● What you have to do
Return all lines in the data where the string "computer" can be found.

● Given entries
·····
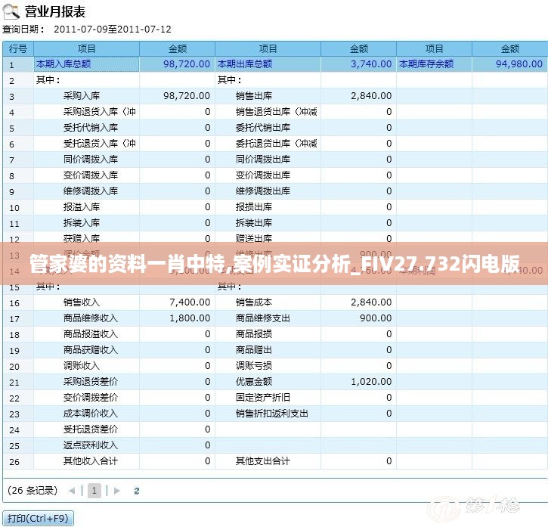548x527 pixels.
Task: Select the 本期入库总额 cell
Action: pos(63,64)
·····
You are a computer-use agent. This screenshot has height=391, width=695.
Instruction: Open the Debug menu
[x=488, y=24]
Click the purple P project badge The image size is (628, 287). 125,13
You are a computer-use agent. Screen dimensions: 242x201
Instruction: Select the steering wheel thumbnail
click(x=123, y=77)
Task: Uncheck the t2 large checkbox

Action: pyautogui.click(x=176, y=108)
·····
● Result for this task
You are a computer-use agent. This screenshot has height=391, width=695.
You are a computer-use agent. Screen dimensions: 242x201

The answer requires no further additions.